### Assigned task
Each entry below is to be transcribed exactly.

Dataset records:

------------------------------------

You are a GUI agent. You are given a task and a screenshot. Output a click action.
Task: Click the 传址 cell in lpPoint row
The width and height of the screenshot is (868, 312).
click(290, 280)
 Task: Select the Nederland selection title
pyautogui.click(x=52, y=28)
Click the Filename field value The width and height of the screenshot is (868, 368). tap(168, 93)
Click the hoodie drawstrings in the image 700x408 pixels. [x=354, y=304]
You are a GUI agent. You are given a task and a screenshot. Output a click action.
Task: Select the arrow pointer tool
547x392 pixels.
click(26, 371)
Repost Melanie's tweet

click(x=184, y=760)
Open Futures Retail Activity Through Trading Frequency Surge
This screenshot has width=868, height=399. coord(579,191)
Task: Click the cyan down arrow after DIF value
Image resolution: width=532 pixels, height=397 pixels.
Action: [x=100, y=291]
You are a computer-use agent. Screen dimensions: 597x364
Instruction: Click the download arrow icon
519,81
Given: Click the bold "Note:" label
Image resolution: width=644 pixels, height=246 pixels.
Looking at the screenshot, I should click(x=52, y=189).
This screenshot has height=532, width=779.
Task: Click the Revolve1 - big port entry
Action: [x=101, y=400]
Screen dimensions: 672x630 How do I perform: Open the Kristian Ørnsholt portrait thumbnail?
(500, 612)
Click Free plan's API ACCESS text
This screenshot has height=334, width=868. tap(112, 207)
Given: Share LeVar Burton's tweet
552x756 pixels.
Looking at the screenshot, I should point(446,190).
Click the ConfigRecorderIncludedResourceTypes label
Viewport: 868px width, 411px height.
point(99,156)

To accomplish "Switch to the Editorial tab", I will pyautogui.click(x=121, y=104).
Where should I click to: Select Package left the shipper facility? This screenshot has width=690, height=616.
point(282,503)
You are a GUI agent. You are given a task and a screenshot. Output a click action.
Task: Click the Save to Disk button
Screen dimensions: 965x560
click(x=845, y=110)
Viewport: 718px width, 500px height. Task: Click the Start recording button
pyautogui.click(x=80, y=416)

------------------------------------

### Completed task
You are a GUI agent. You are given a task and a screenshot. Output a click action.
Task: Click the 传址 cell in lpPoint row
The width and height of the screenshot is (868, 312).
click(290, 280)
 Task: Select the Nederland selection title
pyautogui.click(x=52, y=28)
Click the Filename field value The width and height of the screenshot is (868, 368). tap(168, 93)
Click the hoodie drawstrings in the image 700x408 pixels. [x=354, y=304]
You are a GUI agent. You are given a task and a screenshot. Output a click action.
Task: Select the arrow pointer tool
547x392 pixels.
click(26, 371)
Repost Melanie's tweet

click(x=184, y=760)
Open Futures Retail Activity Through Trading Frequency Surge
This screenshot has width=868, height=399. coord(579,191)
Task: Click the cyan down arrow after DIF value
Image resolution: width=532 pixels, height=397 pixels.
Action: [x=100, y=291]
You are a computer-use agent. Screen dimensions: 597x364
Instruction: Click the download arrow icon
519,81
Given: Click the bold "Note:" label
Image resolution: width=644 pixels, height=246 pixels.
Looking at the screenshot, I should click(x=52, y=189).
This screenshot has height=532, width=779.
Task: Click the Revolve1 - big port entry
Action: [x=101, y=400]
Screen dimensions: 672x630 How do I perform: Open the Kristian Ørnsholt portrait thumbnail?
(500, 612)
Click Free plan's API ACCESS text
This screenshot has height=334, width=868. tap(112, 207)
Given: Share LeVar Burton's tweet
552x756 pixels.
Looking at the screenshot, I should point(446,190).
Click the ConfigRecorderIncludedResourceTypes label
Viewport: 868px width, 411px height.
point(99,156)

To accomplish "Switch to the Editorial tab", I will pyautogui.click(x=121, y=104).
Where should I click to: Select Package left the shipper facility? This screenshot has width=690, height=616.
point(282,503)
You are a GUI agent. You are given a task and a screenshot. Output a click action.
Task: Click the Save to Disk button
Screen dimensions: 965x560
click(x=845, y=110)
Viewport: 718px width, 500px height. Task: Click the Start recording button
pyautogui.click(x=80, y=416)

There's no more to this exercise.